With online treatment, you can send reminders, if this fits into the treatment. It also allows you to make a better assessment of someone's understanding of the psycho-education modules. It gives the patient enough time to write down the answers to the questions asked, leading to more and faster insights, for both the patient and therapist. There is more consistent learning, as the patient works more than once a week on an assignment. On the other hand, it forced me to sit on my hands and give the patient enough space for he/she to work at his/her own pace. As a professional, it is important to set your own rules on how to deal with social media. In my private life I reply to all email/WhatsApp and then I let it go; in the beginning, I also did this for online treatment. You have to decide what is healthy for yourself and for the patient. For me, it turned out to be sitting back, taking action and letting it go. Think clearly about if and when you should or should not send a reminder to a patient; and discuss this also with the patient.        

 

Ad 2. Can you make an effective connection with the patient via video? Can you really build a working relationship?

Yes, it is possible to make this connection, although in the beginning it might be a strange experience. It is therefore important to discuss this first with your patient in order to make sure that you are on the same page. My experience is that I connect with the patients online just as well as I do face-to-face. This was a very special experience, and I was able to achieve this by taking the same approach as in my face-to-face sessions. My role is to connect and to build trust, which stimulates patients to prepare better and look at themselves and invest in their treatment. It is essential in advance to discuss the expectations with the patient in order to make treatment successful; this can be done!

 

Ad 3. For my face-to-face consultations I used a Whiteboard; will a ‘wacom’ have the same effect?

In the beginning, I had to practise with the ‘wacom’ in order to get readable writing; but after some practice, it is very useful. The panic circle, for example, is easy to describe: you save it and if the patient wants it, you can easily upload it via the messages service from Minddistrict.

 

Ad 4. Will I have more ‘no shows’ with online treatment?

Patients can do their video consultation from a location where they feel comfortable.

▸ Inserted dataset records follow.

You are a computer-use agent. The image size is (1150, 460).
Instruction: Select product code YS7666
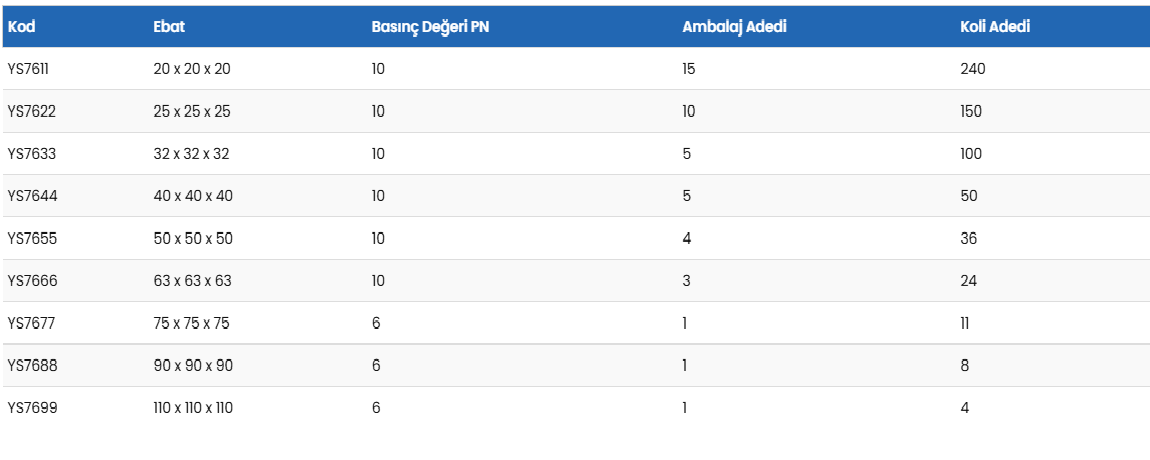tap(32, 281)
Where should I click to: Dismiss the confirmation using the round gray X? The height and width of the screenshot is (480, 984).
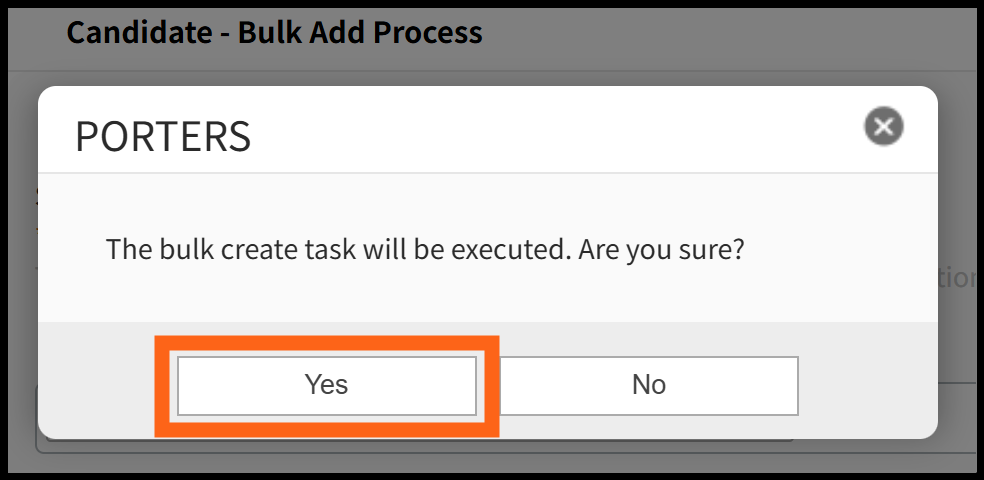[x=883, y=127]
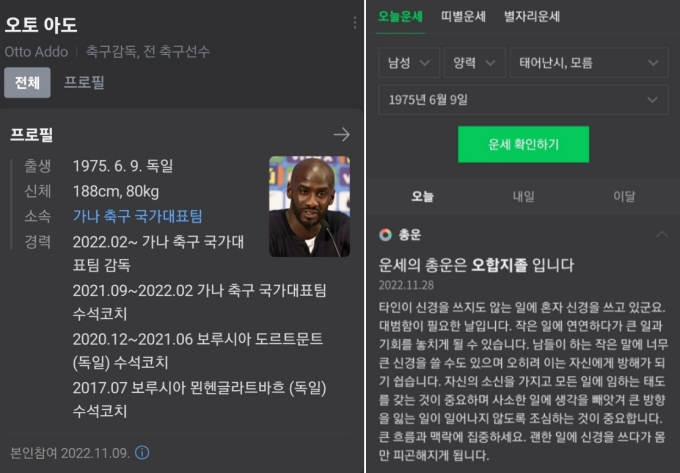Switch to the 프로필 tab next to 전체
Viewport: 680px width, 473px height.
click(84, 82)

They do not have to take into account travel time and if there is bad weather there is a smaller chance that the appointment is cancelled; so far, I have only had a few ‘no shows’. In relation to patients who are fully engaged in online treatment, I cannot remember any cancellations.

 

Ad 5. Will I enjoy it? Will I enjoy the development process of the patient in the same way? 

This is a definite YES! It is fun to see how patients are working on and getting a better understanding of their own mental health. I am able to develop good contacts with my patients and, at least in my case, e-mental health / online treatment gives me less stress. With the latter, I mean that the investment in treatment is more equally divided between the patient and therapist. The patient is directly working on his/her own mental health and is in charge of this process. Assignments have better results because video consultations and working on a specific module are combined.

 

What else... cooperation.

Besides online treatment, I have also worked on the development of e-mental health modules, i.e. how to best design and write these; this is still a learning process. Six months ago, I would not have thought that I would be working with this technology, let alone working on the modules themselves and that I would enjoy this. Cooperation with the E-lab, an incubator for social and technological innovations in mental health, is a real gift; I can ask them for help anytime. This cooperation is very inspiring as I can also give them feedback on other applications and modules they are working on.

I cannot imagine not working online at all, and I will continue to work in this ‘blended’ combination. Good luck with your own online experience!